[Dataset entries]
_ _ _ _ _
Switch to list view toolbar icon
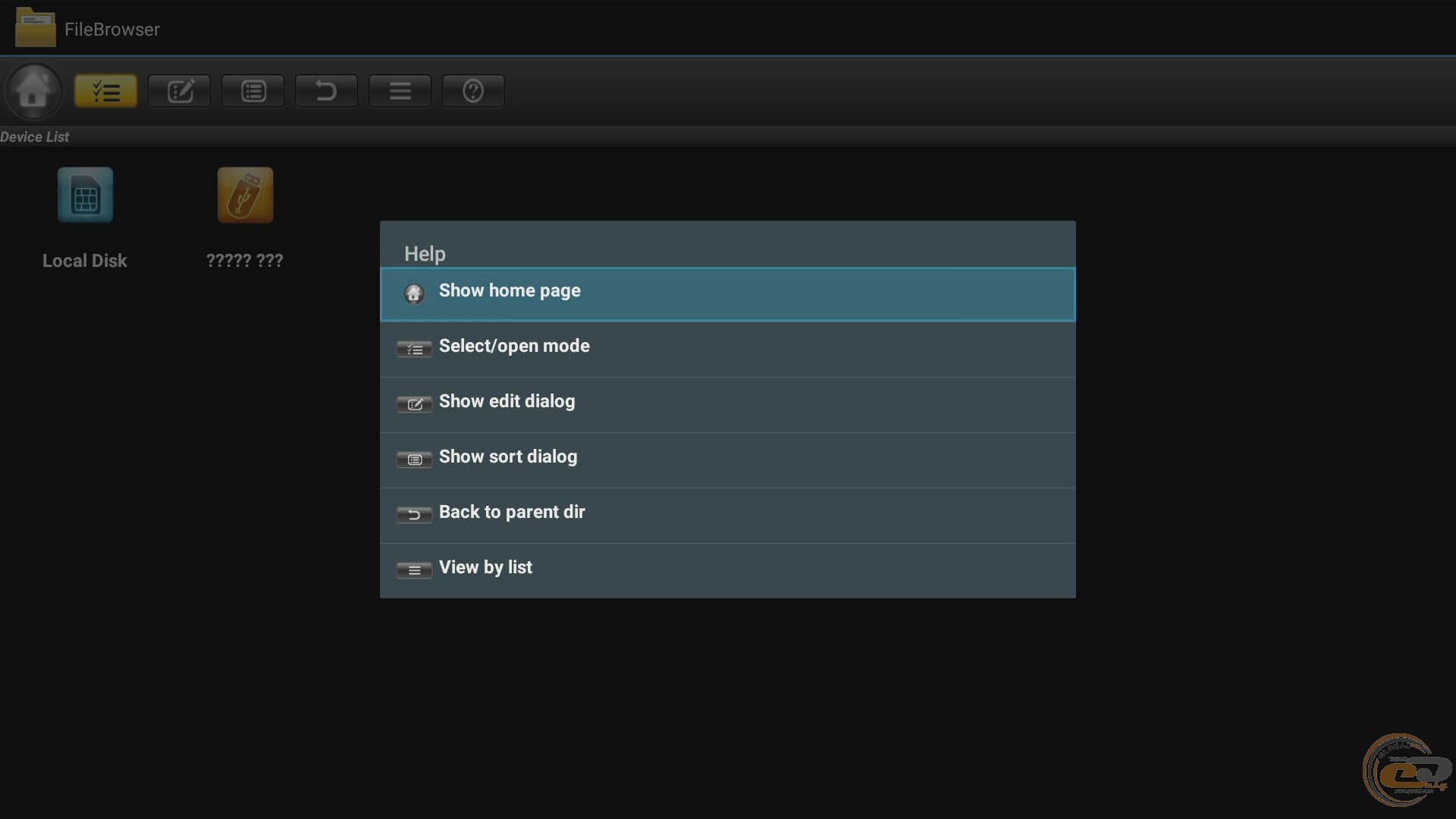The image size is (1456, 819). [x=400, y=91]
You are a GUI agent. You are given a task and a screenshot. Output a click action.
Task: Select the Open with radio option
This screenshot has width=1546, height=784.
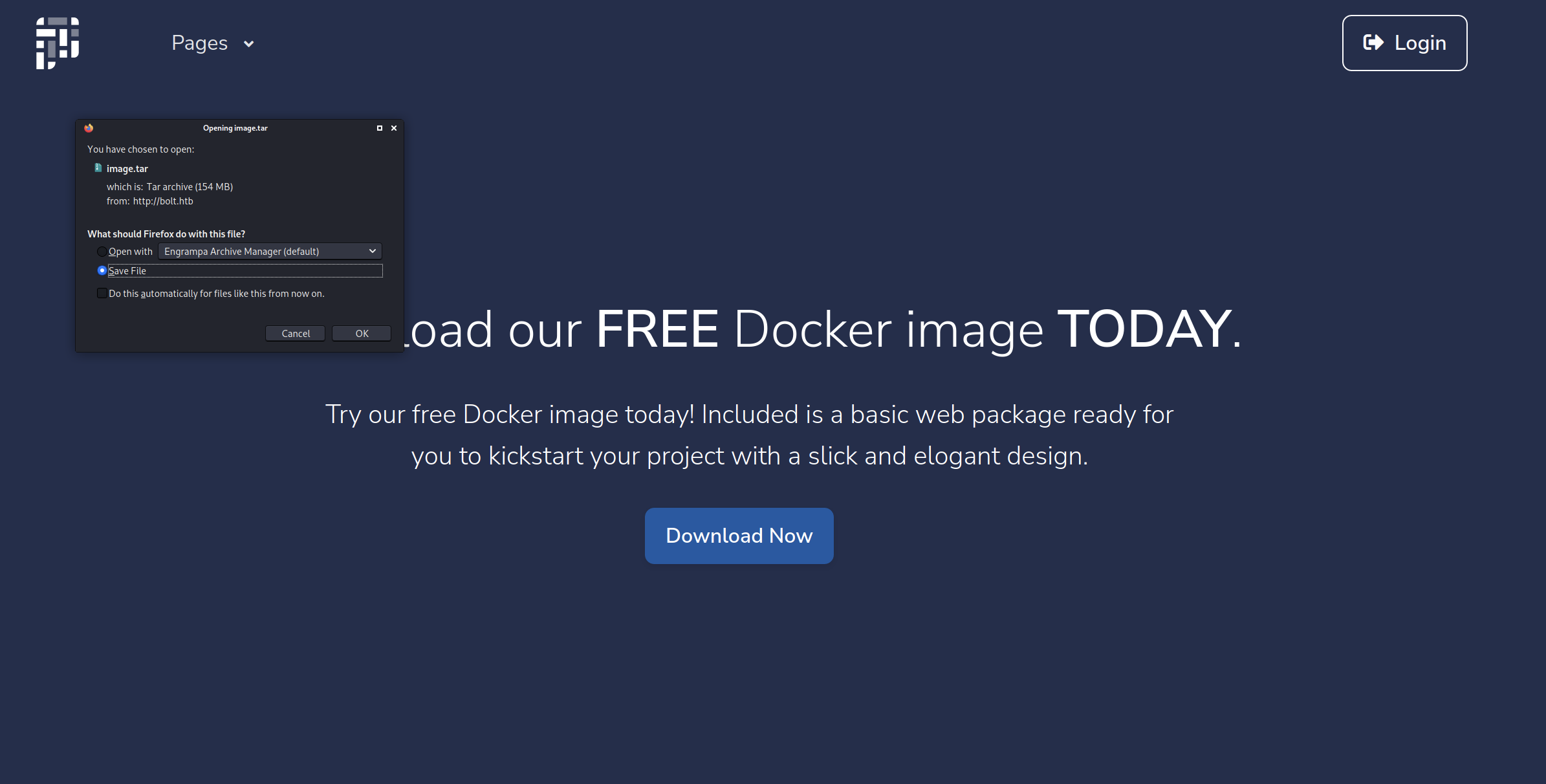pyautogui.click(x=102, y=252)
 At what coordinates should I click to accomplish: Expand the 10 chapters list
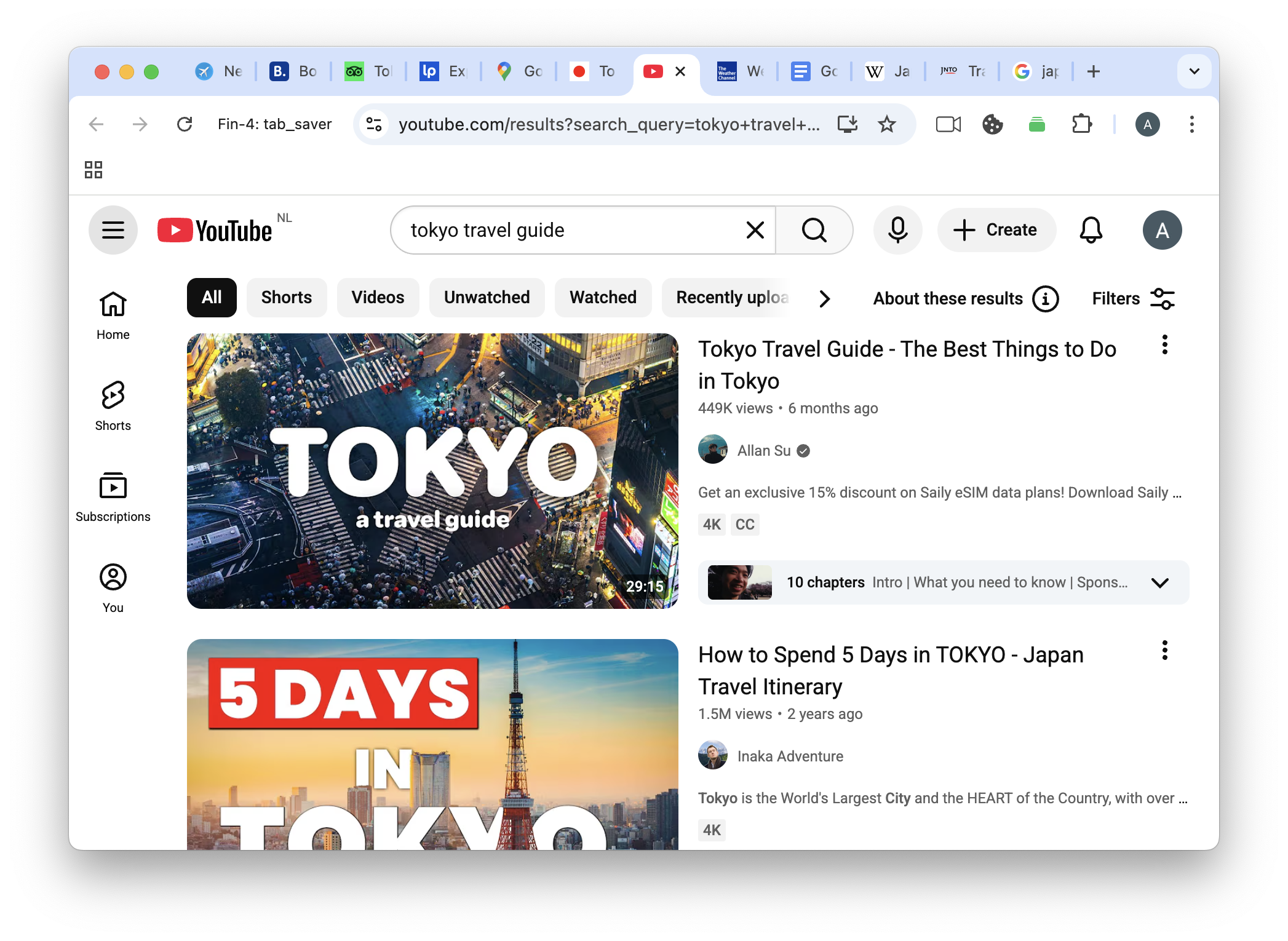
_ _ _ _ _
Return verbatim every line from the line containing "This screenshot has width=1546, height=784." to the last line of the entries above, inclusive, and leave out the pictures.

This screenshot has width=1546, height=784.
pyautogui.click(x=102, y=252)
 At what coordinates should I click to accomplish: Expand the 10 chapters list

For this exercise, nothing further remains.